DOCUMENT EXTRACT »
....

# Please Read: Spambots, seeing illegal links & Reporting Posts



## Hadrian (Jan 6, 2010)

When you see a thread posted by a spambot please don't post inside it, it just helps them really.  If you want to help just report it and thats it.

Seen an illegal link?  Don't quote it, it just makes it more work for us as we have to edit the link out of your post too.  Just report it and tell us how its an link to an illegal file and we'll go from there.

Regarding members, we'd appreciate it if you didn't post in the thread that you are reporting them.  Just report them and thats that, otherwise most people just edit their posts and we have no proof of what they actually said.

We appreciate all of your help to keep the forum clean of spam, bad behaviour and illegal links.

I love you but in a way man loves his favourite food after going hungry for several hours.


----------



## Domination (Jan 6, 2010)

I have been a good boy and reporting without replying... 

So can I has all the links?


----------



## Hadrian (Jan 6, 2010)

Domination said:
			
		

> I have been a good boy and reporting without replying...
> 
> So can I has all the links?


I'll give you what you are due later.


----------



## raulpica (Jan 6, 2010)

Ace Reporter here


----------



## House Spider (Jan 6, 2010)

OK, i'll report n' no post from now on. 

They always post in the GBA hints section.


----------



## Hadrian (Jan 6, 2010)

Wouldn't it be side splittingly hilarious if one posted in this thread?

Ok maybe not.


----------



## Bladexdsl (Jan 6, 2010)

i've been this for ages already


----------



## aphirst (Jan 6, 2010)

Spam-hunter reporting for duty, Sir!


----------



## MegaAce™ (Jan 6, 2010)

Hope this makes things clearly now.
We don't need posts like "Reported." and stuff, if you read the rules, One-Word posts are not allowed.


----------



## Law (Jan 6, 2010)

Bah, what a useless thread. Reported.


----------



## Hadrian (Jan 6, 2010)

Law said:
			
		

> Bah, what a useless thread. Reported.


Banned for not ass kissing.

....

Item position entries

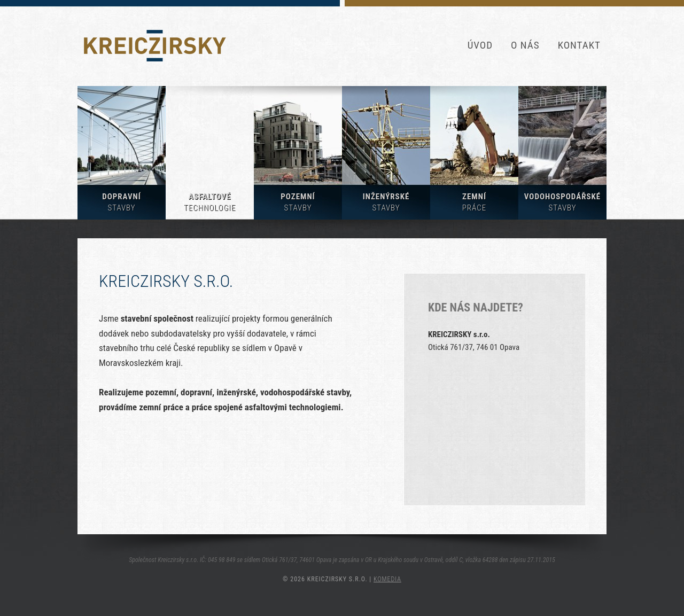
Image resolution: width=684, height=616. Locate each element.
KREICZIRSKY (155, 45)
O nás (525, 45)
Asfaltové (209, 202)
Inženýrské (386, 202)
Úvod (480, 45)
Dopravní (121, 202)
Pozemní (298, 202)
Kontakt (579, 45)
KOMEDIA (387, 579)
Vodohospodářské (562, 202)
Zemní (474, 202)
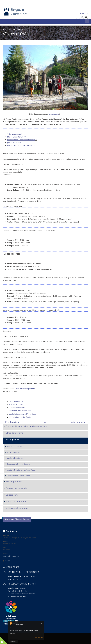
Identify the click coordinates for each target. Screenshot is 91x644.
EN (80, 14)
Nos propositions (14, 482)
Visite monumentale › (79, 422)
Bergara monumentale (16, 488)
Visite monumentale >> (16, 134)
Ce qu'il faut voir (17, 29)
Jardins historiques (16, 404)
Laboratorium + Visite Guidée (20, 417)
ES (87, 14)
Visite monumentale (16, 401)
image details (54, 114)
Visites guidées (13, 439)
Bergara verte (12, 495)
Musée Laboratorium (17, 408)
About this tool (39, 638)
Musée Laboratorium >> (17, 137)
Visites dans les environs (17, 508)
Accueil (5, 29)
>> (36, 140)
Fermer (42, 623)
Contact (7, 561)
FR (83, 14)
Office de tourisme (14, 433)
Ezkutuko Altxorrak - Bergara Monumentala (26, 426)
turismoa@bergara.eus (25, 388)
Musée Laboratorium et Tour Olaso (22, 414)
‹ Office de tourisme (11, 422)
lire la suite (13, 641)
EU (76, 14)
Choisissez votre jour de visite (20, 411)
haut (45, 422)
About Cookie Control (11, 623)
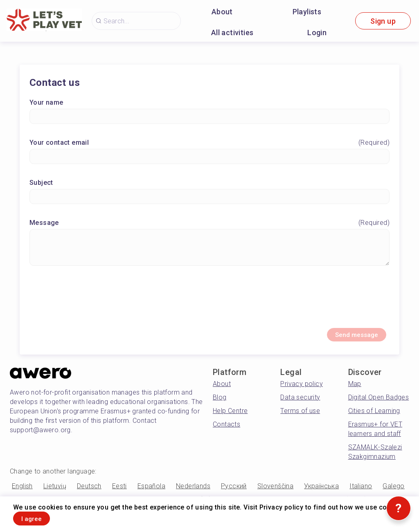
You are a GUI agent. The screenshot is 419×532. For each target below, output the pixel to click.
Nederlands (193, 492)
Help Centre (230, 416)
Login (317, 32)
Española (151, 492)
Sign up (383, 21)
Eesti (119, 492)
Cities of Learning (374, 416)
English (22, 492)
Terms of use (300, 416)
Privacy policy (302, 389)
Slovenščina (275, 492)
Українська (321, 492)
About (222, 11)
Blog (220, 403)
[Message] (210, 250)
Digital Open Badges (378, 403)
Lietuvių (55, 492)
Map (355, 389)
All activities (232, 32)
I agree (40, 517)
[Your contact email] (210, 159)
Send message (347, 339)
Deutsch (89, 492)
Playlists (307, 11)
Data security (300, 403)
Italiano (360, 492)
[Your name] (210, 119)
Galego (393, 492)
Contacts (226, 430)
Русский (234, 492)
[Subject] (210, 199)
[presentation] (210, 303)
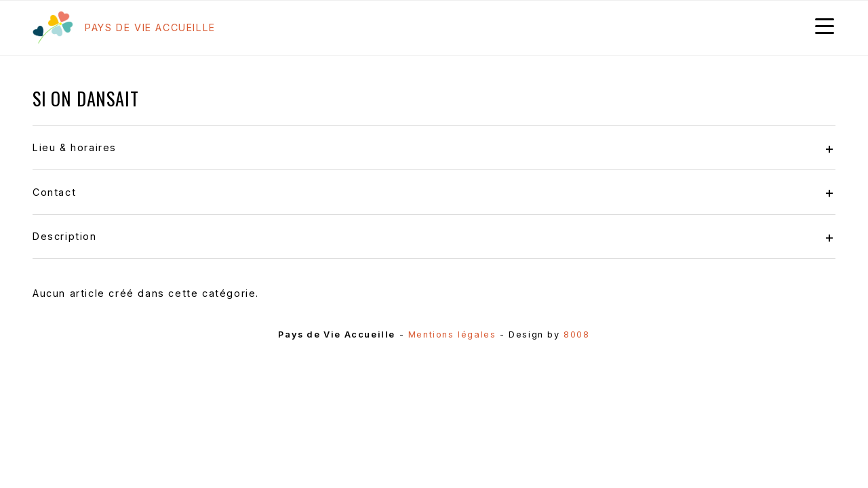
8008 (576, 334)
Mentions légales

....

WRITTEN TASK A »
Answer these questions about the forum thread on reporting spambots:
(i) In which section does House Spider say spambots always post?
(ii) According to MegaAce™, what kind of posts do the rules not allow?
(iii) What does Hadrian say most people do when someone posts in the thread that they are reporting them?
WRITTEN TASK B » Please change the forum thread's text between "Regarding members, we'd" and "they actually said.", inclusive, so that "members" becomes "users".
Rely only on the forum thread to respond.

CORRECT ANSWER A »
(i) The GBA hints section.
(ii) One-Word posts.
(iii) They edit their posts, so there is no proof of what they actually said.

CORRECT ANSWER B »
Regarding users, we'd appreciate it if you didn't post in the thread that you are reporting them.  Just report them and thats that, otherwise most people just edit their posts and we have no proof of what they actually said.